Operational mitigations (fast responses for administrators)
- Update the plugin immediately to the patched version (v2.0.4) where available.
- If you cannot patch immediately, temporarily restrict access to the affected admin pages (IP allowlists, temporary removal of the plugin, or disabling the analytics page).
- Harden the database account used by WordPress — ensure it uses least privilege (no superuser rights if not needed).
- Deploy or tune a web application firewall (WAF) to block suspicious inputs and common SQL injection patterns at the edge.
- Monitor logs for unusual activity directed at analytics endpoints and for unexpected database errors or slow responses.
- Rotate credentials (DB passwords, admin passwords, API keys) if you suspect compromise.
Incident response guidance
- If you suspect exploitation, isolate the affected system(s) and preserve logs for forensic analysis.
- Compare backups and current database content to detect unauthorized changes; restore from clean backups if necessary.
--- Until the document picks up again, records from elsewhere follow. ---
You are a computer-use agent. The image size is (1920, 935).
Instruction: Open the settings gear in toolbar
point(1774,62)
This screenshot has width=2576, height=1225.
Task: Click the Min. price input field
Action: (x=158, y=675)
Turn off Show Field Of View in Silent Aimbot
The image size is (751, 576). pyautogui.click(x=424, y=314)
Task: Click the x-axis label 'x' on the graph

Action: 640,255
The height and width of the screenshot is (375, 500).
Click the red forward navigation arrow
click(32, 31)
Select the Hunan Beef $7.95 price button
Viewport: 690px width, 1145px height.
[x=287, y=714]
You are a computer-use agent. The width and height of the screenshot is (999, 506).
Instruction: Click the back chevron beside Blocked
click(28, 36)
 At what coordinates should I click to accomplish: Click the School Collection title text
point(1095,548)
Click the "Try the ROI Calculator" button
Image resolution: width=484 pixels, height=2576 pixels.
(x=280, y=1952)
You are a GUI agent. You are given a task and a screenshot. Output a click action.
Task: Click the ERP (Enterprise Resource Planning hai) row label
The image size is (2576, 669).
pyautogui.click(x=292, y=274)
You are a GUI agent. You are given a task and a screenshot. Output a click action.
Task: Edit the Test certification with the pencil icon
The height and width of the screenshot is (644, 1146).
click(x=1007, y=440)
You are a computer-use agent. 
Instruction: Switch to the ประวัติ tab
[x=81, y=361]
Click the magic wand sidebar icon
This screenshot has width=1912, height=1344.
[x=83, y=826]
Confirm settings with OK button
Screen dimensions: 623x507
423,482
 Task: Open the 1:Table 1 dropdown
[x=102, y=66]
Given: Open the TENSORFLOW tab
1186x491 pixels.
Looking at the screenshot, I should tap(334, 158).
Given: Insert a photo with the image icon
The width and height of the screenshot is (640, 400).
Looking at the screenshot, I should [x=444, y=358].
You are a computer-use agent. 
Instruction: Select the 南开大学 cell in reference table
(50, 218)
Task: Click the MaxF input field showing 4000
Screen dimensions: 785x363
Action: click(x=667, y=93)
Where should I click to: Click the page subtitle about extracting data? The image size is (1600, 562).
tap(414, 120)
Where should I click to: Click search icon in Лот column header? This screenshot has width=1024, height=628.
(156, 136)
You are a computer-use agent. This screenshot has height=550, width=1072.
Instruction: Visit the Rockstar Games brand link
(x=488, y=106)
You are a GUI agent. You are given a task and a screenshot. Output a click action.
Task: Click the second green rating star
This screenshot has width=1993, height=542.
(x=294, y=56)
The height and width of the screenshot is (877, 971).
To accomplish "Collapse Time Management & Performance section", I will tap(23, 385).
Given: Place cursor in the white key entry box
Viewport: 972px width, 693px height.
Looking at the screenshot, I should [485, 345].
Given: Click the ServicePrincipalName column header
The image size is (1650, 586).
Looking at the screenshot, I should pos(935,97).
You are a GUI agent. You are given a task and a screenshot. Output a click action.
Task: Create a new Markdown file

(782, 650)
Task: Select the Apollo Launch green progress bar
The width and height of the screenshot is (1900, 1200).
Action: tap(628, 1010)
- Identify the attacker’s entry point, scope of access, and timeline. Check for additional backdoors or modified code.
- Notify stakeholders and follow applicable breach notification requirements if sensitive data was exposed.
Secure development checklist
- Always use parameterized queries or the appropriate DB APIs (e.g., $wpdb->prepare in WordPress).
- Validate and whitelist input values — treat unexpected formats as errors.
- Escape output according to context (HTML, JS, attributes) to prevent cross-site issues.
- Enforce capability checks and nonces for admin-facing endpoints.
- Automate static and dynamic analysis as part of CI/CD to catch taint flows early.
- Limit database user privileges and maintain secure credential management.
References and further reading
- Plugin vendor update: update to BWL Advanced FAQ Manager v2.0.4 (patch addressing this issue).
- CVE-2024-32136: public advisory identifier for tracking this vulnerability.
- WordPress developer resources: use $wpdb->prepare for safe queries and sanitize_* helpers for input validation.
Final notes
SQL injection remains a high-risk vulnerability class because it directly targets the data layer. The most effective protection is prevention at the code level: avoid constructing SQL with raw input, enforce strict validation and whitelisting for parameters, and adopt prepared statements consistently. Administrators should prioritize applying the vendor patch, and developers should review code for similar patterns across other plugins and custom code.